The statutory accounts will be
delivered to the Registrar of Companies in due course. The
auditors' have reported on those accounts. Their report was
unqualified. The auditors' report does not contain a
statement under either section 498(2) of Companies Act 2006
(accounting records or returns inadequate or accounts not agreeing
with records and returns), or section 498(3) of Companies Act 2006
(failure to obtain necessary information and
explanations).
The Group's financial statements
have been prepared in accordance with UK-adopted International
Accounting Standards (IFRS) in conformity with the Companies Act
2006, IFRIC interpretations and under the historical cost
convention.
Going Concern
In determining the appropriate
basis of preparation of the financial statements, the Directors are
required to consider whether the Company and Group can continue in
operational existence for the foreseeable future.
The Audit and Risk Committee has
reviewed the Going Concern assessment prepared by management. The
assessment includes detailed financial forecasts covering the
Group's adopted strategy and considers a range of scenarios as
discussed below. These forecasts cover the period to the end of
June 2025, being approximately 12 months from the date of signing
of the 2023 Annual Report and Financial Statements. The going
concern assessment focuses on two key areas, being the ability of
the Group to meet its debts as they fall due and being able to
operate within its banking facility.
The Group refinanced its banking
facilities in February 2024 and has access to a £15.0m revolving
credit facility (RCF) with its bankers which is due to mature on 31
December 2025. In the scenarios the Group has modelled it would
have sufficient liquidity within its current RCF to meet its
liabilities as they fall due and would not need to access
additional funding.
The Group's RCF is subject to
quarterly covenant testing and the scenarios modelled suggest that
the Group will continue to operate within its covenants for the
foreseeable future.
The key inputs to the forecasts
that underpin the going concern assessment are the cashflows that
are generated during the forecast period.
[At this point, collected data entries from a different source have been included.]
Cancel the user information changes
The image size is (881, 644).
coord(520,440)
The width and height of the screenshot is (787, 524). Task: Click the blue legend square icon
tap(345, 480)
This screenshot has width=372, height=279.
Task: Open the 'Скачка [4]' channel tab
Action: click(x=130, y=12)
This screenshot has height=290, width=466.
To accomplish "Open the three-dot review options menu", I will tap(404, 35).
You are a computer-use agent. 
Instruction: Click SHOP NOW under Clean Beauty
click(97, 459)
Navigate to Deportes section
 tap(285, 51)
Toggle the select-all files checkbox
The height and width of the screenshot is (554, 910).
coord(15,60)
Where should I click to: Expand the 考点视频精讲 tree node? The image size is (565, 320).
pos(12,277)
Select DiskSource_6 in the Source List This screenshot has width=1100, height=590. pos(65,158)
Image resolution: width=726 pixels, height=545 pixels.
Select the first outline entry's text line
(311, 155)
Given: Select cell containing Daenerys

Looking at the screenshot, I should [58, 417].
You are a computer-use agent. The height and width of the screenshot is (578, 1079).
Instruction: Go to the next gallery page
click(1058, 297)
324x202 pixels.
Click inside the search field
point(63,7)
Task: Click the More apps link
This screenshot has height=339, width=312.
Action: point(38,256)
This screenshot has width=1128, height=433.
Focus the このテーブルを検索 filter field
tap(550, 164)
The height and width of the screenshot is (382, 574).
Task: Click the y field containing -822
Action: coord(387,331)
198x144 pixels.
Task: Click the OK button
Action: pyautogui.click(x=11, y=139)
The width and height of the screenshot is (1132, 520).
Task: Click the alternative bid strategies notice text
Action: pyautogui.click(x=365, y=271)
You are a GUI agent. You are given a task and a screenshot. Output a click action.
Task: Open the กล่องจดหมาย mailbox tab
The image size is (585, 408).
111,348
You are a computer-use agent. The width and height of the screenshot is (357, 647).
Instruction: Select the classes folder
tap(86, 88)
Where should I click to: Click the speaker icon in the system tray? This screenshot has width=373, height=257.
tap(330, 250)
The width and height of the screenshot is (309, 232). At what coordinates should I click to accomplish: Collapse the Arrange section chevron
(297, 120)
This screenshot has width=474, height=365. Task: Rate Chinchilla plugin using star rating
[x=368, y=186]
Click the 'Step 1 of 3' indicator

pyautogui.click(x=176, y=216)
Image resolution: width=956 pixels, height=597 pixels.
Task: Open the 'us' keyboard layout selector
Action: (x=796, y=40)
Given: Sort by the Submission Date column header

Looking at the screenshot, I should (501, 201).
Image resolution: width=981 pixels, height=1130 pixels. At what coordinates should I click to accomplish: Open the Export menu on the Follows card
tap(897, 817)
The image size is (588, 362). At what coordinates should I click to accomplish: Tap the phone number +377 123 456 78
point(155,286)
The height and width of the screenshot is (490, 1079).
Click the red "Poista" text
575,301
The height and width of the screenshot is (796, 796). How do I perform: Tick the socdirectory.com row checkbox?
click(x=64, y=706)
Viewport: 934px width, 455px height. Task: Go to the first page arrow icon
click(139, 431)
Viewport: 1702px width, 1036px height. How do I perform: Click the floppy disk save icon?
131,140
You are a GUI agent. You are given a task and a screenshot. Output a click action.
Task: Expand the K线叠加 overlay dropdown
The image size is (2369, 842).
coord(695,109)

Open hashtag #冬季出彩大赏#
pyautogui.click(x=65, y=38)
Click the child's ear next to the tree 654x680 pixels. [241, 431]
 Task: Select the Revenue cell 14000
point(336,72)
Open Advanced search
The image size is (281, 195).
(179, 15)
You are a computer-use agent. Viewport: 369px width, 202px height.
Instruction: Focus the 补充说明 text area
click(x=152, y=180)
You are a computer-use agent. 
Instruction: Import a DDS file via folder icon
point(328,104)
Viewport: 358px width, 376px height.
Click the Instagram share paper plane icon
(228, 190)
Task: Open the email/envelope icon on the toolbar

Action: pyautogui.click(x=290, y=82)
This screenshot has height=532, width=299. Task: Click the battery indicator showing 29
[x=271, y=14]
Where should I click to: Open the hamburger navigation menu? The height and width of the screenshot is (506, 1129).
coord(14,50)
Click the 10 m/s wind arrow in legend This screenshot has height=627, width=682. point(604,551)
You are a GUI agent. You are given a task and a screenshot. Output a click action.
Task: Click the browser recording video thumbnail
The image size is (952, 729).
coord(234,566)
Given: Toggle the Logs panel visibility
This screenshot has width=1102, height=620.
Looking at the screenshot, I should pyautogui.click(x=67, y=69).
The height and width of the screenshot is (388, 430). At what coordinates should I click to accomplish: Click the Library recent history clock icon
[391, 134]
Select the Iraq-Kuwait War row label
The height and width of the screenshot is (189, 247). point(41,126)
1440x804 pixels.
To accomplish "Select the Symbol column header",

These cash flows allow
management to assess whether it can meet its debts as they fall
due, can operate within the £15.0m facility and can meet the
covenant tests in relation to this facility.
The forecasts assume that over the
forecast period, a greater proportion of profit and cash is
generated from National Accident Law as it now reaches maturity on
its current level of enquiries and that Bush continues to operate
at an operating cash conversion of over 100%.
Management have then considered
scenarios in which Personal Injury profits, and therefore
cashflows, are 30% lower than forecast and considers if Critical
Care cash collection is 10% lower than forecast. Under both
scenarios, there is still sufficient headroom in the covenant
tests, and the Group is able to operate within its £15.0m
facility.
Management have not considered any
climate-related factors in the assessment of Going Concern as these
do not present a material business risk to the Group.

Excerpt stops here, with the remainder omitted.